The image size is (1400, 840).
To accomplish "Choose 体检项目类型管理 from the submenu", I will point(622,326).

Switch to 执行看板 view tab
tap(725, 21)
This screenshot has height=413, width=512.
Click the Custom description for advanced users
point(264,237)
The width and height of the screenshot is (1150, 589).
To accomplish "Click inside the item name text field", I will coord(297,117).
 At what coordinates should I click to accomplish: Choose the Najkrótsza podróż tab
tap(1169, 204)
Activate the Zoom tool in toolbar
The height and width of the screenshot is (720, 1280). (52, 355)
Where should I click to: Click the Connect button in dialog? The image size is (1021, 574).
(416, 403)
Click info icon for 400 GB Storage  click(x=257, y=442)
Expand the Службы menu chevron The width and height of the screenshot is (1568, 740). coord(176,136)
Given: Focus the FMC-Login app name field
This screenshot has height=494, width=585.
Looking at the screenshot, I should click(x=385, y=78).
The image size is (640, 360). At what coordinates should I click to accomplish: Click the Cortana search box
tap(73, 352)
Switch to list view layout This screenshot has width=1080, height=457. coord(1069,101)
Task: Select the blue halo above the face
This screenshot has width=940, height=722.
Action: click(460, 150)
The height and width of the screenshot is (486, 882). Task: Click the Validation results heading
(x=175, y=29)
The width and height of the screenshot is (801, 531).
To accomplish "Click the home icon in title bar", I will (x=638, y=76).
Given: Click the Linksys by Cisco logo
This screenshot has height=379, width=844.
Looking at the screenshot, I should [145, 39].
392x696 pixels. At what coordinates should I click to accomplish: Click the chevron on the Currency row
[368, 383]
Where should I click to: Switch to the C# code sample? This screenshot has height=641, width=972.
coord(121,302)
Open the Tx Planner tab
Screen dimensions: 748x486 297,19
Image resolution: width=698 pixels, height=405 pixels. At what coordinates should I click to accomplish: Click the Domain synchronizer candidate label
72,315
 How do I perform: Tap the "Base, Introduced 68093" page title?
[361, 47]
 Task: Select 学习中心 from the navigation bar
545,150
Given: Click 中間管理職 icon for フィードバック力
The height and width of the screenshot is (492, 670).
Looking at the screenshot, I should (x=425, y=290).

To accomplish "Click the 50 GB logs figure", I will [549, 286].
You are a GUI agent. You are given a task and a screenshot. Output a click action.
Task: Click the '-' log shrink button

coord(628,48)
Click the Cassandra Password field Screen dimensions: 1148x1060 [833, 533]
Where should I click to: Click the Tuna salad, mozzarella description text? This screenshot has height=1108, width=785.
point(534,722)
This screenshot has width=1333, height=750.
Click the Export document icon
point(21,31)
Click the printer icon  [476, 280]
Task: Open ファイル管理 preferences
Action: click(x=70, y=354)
###
* Exercise aim
Return all the lines shown above, word for word.

* Answer to this problem
The image size is (1400, 840).
To accomplish "Choose 体检项目类型管理 from the submenu", I will point(622,326).

Switch to 执行看板 view tab
tap(725, 21)
This screenshot has height=413, width=512.
Click the Custom description for advanced users
point(264,237)
The width and height of the screenshot is (1150, 589).
To accomplish "Click inside the item name text field", I will coord(297,117).
 At what coordinates should I click to accomplish: Choose the Najkrótsza podróż tab
tap(1169, 204)
Activate the Zoom tool in toolbar
The height and width of the screenshot is (720, 1280). (52, 355)
Where should I click to: Click the Connect button in dialog? The image size is (1021, 574).
(416, 403)
Click info icon for 400 GB Storage  click(x=257, y=442)
Expand the Службы menu chevron The width and height of the screenshot is (1568, 740). coord(176,136)
Given: Focus the FMC-Login app name field
This screenshot has height=494, width=585.
Looking at the screenshot, I should click(x=385, y=78).
The image size is (640, 360). At what coordinates should I click to accomplish: Click the Cortana search box
tap(73, 352)
Switch to list view layout This screenshot has width=1080, height=457. coord(1069,101)
Task: Select the blue halo above the face
This screenshot has width=940, height=722.
Action: click(460, 150)
The height and width of the screenshot is (486, 882). Task: Click the Validation results heading
(x=175, y=29)
The width and height of the screenshot is (801, 531).
To accomplish "Click the home icon in title bar", I will (x=638, y=76).
Given: Click the Linksys by Cisco logo
This screenshot has height=379, width=844.
Looking at the screenshot, I should [145, 39].
392x696 pixels. At what coordinates should I click to accomplish: Click the chevron on the Currency row
[368, 383]
Where should I click to: Switch to the C# code sample? This screenshot has height=641, width=972.
coord(121,302)
Open the Tx Planner tab
Screen dimensions: 748x486 297,19
Image resolution: width=698 pixels, height=405 pixels. At what coordinates should I click to accomplish: Click the Domain synchronizer candidate label
72,315
 How do I perform: Tap the "Base, Introduced 68093" page title?
[361, 47]
 Task: Select 学习中心 from the navigation bar
545,150
Given: Click 中間管理職 icon for フィードバック力
The height and width of the screenshot is (492, 670).
Looking at the screenshot, I should (x=425, y=290).

To accomplish "Click the 50 GB logs figure", I will [549, 286].
You are a GUI agent. You are given a task and a screenshot. Output a click action.
Task: Click the '-' log shrink button

coord(628,48)
Click the Cassandra Password field Screen dimensions: 1148x1060 [833, 533]
Where should I click to: Click the Tuna salad, mozzarella description text? This screenshot has height=1108, width=785.
point(534,722)
This screenshot has width=1333, height=750.
Click the Export document icon
point(21,31)
Click the printer icon  [476, 280]
Task: Open ファイル管理 preferences
Action: click(x=70, y=354)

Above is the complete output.